The dance is supposed to be danced at the end of the evening.

== References in modern culture ==

It is mentioned in Charles Dickens' A Christmas Carol (1843) when the Ghost of Christmas Past shows Scrooge a party from his apprenticeship with Mr. Fezziwig. "...the great effect of the evening came after the Roast and Boiled, when the fiddler ... struck up 'Sir Roger de Coverley'. Then old Fezziwig stood out to dance with Mrs. Fezziwig." In the 1951 film Scrooge, based on Dickens's story and starring Alastair Sim in the title role, the fiddler is shown playing the tune at an energetic tempo during the party scene. It figures in William Makepeace Thackeray's short story The Bedford-Row Conspiracy as the musical centrepiece of a political feast pitting the Whigs against the Tories, and in Arnold Bennett's novel Leonora as music considered by the older gents as more suitable for a ball than the likes of the Blue Danube Waltz. The 1985 British TV adaptation of Dickens' Pickwick Papers showed the titular character, along with his friends performing the dance at Christmas celebrations at the Manor Farm - Mr. Wardle's residence.
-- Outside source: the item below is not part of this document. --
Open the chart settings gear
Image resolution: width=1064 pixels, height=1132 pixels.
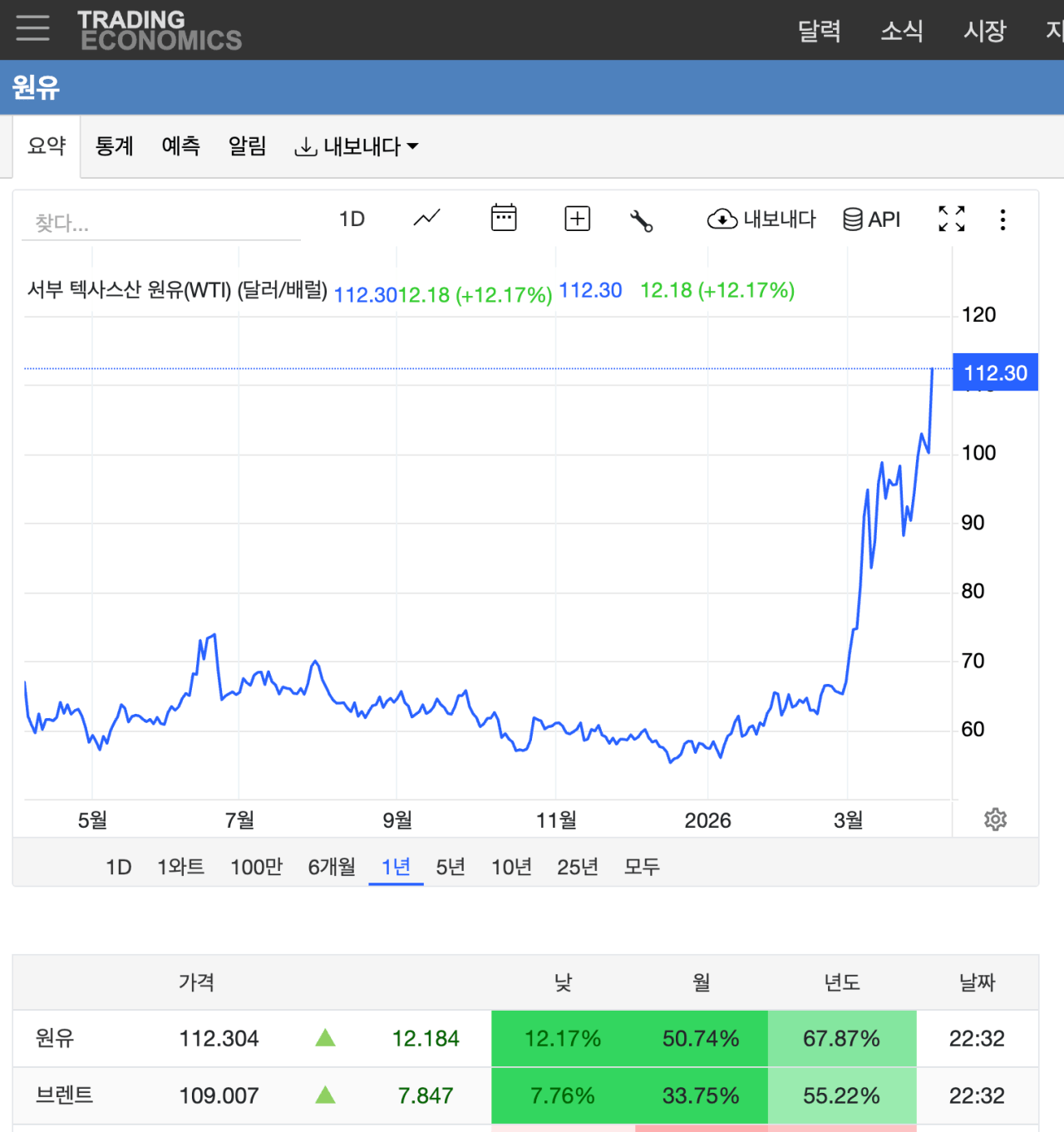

It is also played in the 1939 film version of Wuthering Heights, during the sequence in which Heathcliff, newly established as master of the estate, visits the ball at the invitation of Isabella Linton.

It is mentioned in Chapter 3 of The Egoist by George Meredith: "Willoughby was inexhaustible in the happy similes he poured out to Miss Durham across the lines of Sir Roger de Coverley, and they were not forgotten, they procured him a reputation as a convivial sparkler".

It is mentioned in Silas Marner by George Eliot, when the fiddler at the Cass New Year's Eve party plays it to signal the beginning of the evening's dancing, and in the children's book The Rescuers by Margery Sharp.

Harry Thompson mentions the dance in his first novel This Thing of Darkness: "... and so it was that, five minutes later, he found himself bowing to her, and she curtsying in reply, as they lined up facing one another for the commencement of the Sir Roger de Coverley".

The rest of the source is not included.